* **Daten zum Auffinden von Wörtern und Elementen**
####################

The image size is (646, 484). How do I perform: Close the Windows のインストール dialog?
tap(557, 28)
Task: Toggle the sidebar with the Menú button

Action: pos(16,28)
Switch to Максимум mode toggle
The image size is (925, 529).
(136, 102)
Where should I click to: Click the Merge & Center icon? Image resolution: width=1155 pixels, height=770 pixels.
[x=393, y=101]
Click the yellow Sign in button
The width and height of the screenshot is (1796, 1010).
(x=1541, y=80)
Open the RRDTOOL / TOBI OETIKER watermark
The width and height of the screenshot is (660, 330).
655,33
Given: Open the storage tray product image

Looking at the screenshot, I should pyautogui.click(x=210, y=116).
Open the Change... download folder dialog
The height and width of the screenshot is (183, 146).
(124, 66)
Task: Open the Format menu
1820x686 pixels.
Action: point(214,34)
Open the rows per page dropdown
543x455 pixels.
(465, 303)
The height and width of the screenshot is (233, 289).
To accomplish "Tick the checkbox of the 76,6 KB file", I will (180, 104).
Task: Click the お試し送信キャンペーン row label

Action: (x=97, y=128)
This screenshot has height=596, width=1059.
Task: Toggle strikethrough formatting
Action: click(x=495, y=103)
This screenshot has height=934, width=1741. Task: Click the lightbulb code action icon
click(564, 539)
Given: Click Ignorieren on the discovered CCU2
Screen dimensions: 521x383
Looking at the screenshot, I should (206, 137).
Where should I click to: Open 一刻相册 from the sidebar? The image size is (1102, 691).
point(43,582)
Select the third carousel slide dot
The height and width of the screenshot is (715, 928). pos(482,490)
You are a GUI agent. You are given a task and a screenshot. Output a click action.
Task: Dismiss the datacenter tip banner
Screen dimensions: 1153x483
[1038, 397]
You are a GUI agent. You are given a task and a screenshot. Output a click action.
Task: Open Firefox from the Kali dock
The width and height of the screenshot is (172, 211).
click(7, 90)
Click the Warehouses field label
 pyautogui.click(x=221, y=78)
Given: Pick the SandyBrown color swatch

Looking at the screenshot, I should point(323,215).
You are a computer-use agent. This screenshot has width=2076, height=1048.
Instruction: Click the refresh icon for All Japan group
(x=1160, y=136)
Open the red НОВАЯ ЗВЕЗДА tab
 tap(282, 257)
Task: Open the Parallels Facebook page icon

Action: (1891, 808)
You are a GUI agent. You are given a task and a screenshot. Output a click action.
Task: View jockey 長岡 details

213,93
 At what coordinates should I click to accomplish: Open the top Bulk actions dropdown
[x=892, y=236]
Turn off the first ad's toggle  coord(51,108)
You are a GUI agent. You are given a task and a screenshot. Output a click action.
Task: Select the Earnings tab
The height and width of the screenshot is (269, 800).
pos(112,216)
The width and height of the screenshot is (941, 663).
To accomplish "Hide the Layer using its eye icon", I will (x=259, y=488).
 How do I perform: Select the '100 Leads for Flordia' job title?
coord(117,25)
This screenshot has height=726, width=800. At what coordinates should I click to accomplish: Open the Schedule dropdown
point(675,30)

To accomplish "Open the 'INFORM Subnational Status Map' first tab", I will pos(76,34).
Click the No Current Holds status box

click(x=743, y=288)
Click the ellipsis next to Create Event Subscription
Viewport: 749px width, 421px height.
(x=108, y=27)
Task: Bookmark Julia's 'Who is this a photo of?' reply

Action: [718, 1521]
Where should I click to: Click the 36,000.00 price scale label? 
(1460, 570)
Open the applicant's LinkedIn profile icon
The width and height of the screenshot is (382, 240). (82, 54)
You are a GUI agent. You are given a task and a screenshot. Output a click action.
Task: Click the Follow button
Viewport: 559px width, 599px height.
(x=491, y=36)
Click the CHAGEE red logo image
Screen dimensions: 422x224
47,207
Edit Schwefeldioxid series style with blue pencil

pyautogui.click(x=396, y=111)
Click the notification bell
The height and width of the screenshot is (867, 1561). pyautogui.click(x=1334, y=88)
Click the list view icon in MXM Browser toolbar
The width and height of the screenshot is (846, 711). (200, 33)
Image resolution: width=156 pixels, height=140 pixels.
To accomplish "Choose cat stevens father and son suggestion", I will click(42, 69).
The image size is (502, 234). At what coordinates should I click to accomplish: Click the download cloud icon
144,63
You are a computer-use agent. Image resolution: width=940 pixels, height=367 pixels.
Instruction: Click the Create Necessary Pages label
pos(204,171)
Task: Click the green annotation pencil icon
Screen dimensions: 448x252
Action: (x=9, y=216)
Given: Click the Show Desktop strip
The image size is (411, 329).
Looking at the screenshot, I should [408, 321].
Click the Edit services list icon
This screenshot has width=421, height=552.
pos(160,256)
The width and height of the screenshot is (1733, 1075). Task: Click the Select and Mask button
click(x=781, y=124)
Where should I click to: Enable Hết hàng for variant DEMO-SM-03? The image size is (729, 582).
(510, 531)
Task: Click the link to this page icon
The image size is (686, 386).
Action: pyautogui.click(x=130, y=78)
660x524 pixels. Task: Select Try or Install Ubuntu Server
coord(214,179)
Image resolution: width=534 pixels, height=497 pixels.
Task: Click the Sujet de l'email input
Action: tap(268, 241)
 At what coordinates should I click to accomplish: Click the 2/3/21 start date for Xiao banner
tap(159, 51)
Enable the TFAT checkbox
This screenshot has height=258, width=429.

####################

* **Aufgabe**
Bearbeite die Zeilen ab der Zeile mit „Open the red НОВАЯ ЗВЕЗДА tab“ bis einschließlich der Zeile mit „[x=892, y=236]“, indem du „Facebook“ durch „Instagram“ ersetzt. Gib nur diese Zeilen wieder und lass alles andere darin unverändert.

* **Lösung**
Open the red НОВАЯ ЗВЕЗДА tab
 tap(282, 257)
Task: Open the Parallels Instagram page icon

Action: (1891, 808)
You are a GUI agent. You are given a task and a screenshot. Output a click action.
Task: View jockey 長岡 details

213,93
 At what coordinates should I click to accomplish: Open the top Bulk actions dropdown
[x=892, y=236]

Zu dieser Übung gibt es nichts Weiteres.